[Pythonmac-SIG] "All I want..." [was: IDE feature requests]

Steven D. Majewski sdm7g@virginia.edu
Sun, 19 Nov 2000 14:15:28 -0500 (EST)


On Sun, 19 Nov 2000, Murphy/Kostick wrote:

> Steven:
> 
> I am interested in the work you're doing with PyObjC. 
> I think it would be very nice to have access from Python to 
> the Cocoa API, in particular the Application Kit.
> 
> Although my skills and time are very limited (I estimate it would take
> me at least 2-3 months to get where you are now), I 
> nevertheless have also downloaded Lele's  project from codefab
> and 
> have started to play with it (I'm learning about make files now).
> 
> So you at least have one cheerleader! I'll keep my eye on SourceForge
> to see if there's anyway I can materially help.
> 

Bill Bumgarner has posted some patches to Python2.0 on the Python 
SourceForge site that enables building ObjC as a dynamically loadable
shared module -- makesetup needs to know about objc .m files, and
changes the link commands. One of the effects of this has been to
remove some of the errors I was getting trying to use AppKit. 

( Thanks Bill -- I had to edit the patches manually on my already
well hacked Python distribution, but they worked. )

 You want to get the '20001114' PyObjC snapshot from Codefab and 
patch Python2.0 with those SourceForge patches. ( I think we'll 
try to package these both up together soon to make it easier for
folks to try it out without having to hack the distribution. ) 

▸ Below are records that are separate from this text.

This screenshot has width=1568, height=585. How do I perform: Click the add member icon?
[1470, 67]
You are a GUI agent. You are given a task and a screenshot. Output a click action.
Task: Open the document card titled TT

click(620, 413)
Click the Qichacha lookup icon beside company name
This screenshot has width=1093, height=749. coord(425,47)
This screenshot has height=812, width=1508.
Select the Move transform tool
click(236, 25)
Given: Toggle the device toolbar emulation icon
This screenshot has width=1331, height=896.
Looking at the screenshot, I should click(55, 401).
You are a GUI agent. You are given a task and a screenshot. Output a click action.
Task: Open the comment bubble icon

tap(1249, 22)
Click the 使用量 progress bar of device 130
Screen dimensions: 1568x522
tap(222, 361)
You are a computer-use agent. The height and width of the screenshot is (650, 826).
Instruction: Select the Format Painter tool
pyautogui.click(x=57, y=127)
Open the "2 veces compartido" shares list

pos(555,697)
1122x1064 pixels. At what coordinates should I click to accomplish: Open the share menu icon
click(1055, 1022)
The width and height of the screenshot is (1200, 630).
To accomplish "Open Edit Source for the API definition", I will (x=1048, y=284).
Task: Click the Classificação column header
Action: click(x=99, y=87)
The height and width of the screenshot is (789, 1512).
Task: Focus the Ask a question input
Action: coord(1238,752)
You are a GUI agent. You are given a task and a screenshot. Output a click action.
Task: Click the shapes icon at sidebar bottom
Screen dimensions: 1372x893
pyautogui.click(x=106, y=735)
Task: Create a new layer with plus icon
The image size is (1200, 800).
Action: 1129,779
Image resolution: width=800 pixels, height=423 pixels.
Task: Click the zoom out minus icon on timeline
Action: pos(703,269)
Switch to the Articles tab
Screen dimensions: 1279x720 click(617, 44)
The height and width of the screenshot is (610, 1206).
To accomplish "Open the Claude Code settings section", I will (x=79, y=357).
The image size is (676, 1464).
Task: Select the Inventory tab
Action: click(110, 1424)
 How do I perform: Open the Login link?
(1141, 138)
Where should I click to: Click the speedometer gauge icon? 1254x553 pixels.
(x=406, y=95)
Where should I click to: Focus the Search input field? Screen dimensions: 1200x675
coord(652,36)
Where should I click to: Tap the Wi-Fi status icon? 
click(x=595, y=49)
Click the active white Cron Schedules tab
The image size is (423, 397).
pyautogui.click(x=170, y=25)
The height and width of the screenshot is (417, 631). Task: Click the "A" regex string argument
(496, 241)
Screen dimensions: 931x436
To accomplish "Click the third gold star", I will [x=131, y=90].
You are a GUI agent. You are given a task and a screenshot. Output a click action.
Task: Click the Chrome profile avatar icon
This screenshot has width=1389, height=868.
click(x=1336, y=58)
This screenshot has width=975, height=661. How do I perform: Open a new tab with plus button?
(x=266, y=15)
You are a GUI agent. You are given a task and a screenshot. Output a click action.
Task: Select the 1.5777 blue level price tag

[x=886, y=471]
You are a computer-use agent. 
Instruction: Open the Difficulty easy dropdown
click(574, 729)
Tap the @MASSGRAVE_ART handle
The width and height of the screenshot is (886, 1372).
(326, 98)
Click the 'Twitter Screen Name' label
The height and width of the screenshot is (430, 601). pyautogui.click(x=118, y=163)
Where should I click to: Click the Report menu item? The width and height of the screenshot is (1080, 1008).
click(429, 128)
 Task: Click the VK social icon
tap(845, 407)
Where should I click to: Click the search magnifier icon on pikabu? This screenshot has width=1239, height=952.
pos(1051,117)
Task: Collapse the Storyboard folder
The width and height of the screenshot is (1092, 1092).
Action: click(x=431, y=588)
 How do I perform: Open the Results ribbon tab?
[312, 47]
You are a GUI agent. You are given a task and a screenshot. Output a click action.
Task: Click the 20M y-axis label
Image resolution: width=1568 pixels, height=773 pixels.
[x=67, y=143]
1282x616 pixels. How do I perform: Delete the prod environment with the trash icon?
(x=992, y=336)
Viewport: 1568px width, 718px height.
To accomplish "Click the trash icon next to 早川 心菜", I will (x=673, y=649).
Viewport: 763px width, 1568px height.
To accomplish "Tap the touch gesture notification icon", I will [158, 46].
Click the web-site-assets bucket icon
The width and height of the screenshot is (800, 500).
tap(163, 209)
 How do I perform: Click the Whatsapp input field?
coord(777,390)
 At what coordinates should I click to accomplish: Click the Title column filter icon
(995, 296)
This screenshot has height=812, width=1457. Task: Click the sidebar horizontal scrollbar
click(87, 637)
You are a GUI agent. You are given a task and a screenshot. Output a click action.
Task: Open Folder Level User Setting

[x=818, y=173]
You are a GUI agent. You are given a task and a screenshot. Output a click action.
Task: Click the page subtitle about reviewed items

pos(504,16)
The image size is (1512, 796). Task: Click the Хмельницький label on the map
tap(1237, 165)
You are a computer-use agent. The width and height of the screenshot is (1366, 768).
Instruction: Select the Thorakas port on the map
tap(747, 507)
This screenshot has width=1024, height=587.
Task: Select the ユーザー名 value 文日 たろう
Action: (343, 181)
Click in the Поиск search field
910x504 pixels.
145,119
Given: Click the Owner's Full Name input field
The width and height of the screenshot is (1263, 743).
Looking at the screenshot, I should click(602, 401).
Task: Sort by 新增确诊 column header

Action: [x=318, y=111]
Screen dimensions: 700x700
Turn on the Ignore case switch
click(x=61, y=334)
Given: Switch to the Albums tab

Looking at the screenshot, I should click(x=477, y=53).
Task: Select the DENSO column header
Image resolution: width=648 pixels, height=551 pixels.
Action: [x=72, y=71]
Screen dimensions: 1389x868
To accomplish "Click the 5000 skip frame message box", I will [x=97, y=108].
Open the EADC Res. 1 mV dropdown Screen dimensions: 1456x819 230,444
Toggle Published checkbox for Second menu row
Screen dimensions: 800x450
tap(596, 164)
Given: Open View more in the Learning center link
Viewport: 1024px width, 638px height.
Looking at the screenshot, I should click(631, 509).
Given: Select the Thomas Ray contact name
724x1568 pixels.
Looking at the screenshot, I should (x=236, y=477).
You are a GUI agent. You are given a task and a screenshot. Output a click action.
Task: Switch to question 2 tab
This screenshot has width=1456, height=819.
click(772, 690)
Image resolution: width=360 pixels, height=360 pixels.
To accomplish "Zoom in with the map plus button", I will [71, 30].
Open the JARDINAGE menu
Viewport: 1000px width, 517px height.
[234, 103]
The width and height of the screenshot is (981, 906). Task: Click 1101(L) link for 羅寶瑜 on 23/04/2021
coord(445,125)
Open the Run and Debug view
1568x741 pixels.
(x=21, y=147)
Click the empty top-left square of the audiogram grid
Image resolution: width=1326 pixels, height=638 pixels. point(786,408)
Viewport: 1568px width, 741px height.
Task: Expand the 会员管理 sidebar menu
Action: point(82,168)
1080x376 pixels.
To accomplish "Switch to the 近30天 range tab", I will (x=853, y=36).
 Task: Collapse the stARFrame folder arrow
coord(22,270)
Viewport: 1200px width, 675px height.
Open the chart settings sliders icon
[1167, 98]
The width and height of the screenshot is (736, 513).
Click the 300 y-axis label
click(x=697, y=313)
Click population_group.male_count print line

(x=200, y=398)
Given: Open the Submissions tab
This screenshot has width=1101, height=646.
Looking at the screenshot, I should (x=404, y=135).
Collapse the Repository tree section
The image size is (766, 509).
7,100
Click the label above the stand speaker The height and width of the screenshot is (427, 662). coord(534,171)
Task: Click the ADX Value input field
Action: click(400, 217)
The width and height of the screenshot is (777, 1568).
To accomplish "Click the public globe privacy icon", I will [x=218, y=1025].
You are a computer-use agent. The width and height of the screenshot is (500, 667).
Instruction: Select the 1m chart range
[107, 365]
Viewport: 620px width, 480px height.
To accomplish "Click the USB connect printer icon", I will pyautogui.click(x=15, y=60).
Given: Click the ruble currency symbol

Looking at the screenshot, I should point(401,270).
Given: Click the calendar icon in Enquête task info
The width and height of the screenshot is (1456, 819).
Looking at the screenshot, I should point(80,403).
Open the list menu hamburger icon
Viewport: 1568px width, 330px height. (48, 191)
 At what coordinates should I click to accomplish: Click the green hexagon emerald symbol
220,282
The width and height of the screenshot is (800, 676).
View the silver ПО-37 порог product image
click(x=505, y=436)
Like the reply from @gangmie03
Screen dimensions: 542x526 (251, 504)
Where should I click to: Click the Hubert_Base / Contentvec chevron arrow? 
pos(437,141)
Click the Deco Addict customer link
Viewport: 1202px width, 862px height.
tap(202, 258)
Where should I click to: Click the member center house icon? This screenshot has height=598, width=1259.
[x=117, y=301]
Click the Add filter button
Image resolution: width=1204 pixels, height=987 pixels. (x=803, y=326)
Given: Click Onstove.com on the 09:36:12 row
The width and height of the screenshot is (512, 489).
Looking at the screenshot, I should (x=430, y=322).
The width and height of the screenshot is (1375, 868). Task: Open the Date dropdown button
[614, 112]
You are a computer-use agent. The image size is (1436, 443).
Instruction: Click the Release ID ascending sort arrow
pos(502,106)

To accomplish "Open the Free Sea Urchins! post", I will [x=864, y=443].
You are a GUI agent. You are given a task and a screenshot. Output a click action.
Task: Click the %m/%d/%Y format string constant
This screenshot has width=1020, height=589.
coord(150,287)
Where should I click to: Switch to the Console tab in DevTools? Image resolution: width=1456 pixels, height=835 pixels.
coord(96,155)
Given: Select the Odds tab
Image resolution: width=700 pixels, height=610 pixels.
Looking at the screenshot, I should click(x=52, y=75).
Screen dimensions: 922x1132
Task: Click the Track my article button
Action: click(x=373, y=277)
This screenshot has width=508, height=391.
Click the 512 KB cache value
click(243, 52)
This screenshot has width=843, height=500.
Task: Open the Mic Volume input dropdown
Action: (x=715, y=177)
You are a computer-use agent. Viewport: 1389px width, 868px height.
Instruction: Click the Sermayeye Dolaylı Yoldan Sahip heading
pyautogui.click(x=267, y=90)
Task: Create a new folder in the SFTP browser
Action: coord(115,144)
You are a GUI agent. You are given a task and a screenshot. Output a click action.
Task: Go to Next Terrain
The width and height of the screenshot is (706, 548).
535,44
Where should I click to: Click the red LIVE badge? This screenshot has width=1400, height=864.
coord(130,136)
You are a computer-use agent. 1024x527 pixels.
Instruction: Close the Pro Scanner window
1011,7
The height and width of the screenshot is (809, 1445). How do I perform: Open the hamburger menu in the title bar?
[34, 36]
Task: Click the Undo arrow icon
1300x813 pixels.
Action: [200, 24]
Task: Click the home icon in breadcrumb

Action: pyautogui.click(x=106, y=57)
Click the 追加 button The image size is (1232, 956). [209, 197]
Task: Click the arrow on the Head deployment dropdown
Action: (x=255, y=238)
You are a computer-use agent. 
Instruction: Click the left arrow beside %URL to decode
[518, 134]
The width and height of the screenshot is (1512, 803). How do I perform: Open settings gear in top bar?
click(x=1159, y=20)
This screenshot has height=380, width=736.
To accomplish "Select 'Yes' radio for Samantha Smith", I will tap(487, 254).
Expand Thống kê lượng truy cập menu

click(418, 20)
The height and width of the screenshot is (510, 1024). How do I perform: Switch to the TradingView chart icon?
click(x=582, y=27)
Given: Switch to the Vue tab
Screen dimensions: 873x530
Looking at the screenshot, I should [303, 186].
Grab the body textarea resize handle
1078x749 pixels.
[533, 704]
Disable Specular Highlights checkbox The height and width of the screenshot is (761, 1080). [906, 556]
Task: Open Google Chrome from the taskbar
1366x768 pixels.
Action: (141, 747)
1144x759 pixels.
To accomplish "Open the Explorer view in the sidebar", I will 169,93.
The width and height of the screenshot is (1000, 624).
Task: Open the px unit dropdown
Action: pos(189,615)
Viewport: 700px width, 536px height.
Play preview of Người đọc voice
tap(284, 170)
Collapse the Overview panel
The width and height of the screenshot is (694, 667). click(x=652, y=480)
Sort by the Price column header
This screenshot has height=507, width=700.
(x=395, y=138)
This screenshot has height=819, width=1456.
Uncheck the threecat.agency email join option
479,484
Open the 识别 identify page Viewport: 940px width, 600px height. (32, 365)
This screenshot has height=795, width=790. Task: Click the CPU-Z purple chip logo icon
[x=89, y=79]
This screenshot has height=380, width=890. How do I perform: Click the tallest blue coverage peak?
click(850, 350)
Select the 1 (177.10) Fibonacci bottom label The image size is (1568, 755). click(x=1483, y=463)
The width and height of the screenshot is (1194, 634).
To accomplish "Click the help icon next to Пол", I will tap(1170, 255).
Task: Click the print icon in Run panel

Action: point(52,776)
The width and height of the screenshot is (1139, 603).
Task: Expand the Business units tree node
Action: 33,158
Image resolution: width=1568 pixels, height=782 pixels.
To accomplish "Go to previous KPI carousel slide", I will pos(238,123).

 Foundation classes seem to work well, but although I'm no longer getting
'missing theme file' errors from AppKit, and the methods all seem to
return the correct values or objects, I haven't yet been able to coax it
to display a window on the screen. ( But I'm learning Cocoa at the same
time, working from some objc examples that do seem to behave -- so it may
be a simple problem that I'm clueless about. ) I've tried to modify
some of the demos from an earlier snapshot, but none of those produce
anything visible. ( I'm linking to AppKit rather than loading the 
Bundle -- maybe I'll try it the other way and see if that makes a 
difference. ) 


 BTW to Bill: Is there a way to produce the nil object ? I don't
 see it available as a constant and methods that should return nil
 seem to produce Python None. Is the runtime smart enough to convert
 None to nil in the other direction ? 

 Also: This snapshot seems to have also fixed errors in using python
 array indexing on NSArray's. The following used to crash on me.
 Bill -- did you fix something here when you fixed the autorelease
 pool, or is this another side effect of finally getting it to link
 properly?

>>> from ObjC import *
>>> P = runtime.NSAutoreleasePool()
>>> P
<Objective-C `NSAutoreleasePool' instance at 229c20>
>>> all = runtime.NSBundle.allFrameworks()
>>> all
<Objective-C `NSCFArray' instance at 22b110>
>>> print all
(
    NSBundle </System/Library/Frameworks/Foundation.framework> (loaded), 
    NSBundle </System/Library/Frameworks/AppKit.framework> (loaded), 
    NSBundle </usr/local/lib/python2.0/lib-dynload> (loaded), 
    NSBundle </usr/lib> (loaded)
)
>>> all[0]			# This array access used to crash me! 
<Objective-C `NSBundle' instance at 232340>
>>> for x in all : print x	# not to mention this!
... 
NSBundle </System/Library/Frameworks/Foundation.framework> (loaded)
NSBundle </System/Library/Frameworks/AppKit.framework> (loaded)
NSBundle </usr/local/lib/python2.0/lib-dynload> (loaded)
NSBundle </usr/lib> (loaded)
>>> 

 

---|  Steven D. Majewski   (804-982-0831)  <sdm7g@Virginia.EDU>  |---
---|  Department of Molecular Physiology and Biological Physics  |---
---|  University of Virginia             Health Sciences Center  |---
---|  P.O. Box 10011            Charlottesville, VA  22906-0011  |---
		"All operating systems want to be unix, 
		 All programming languages want to be lisp."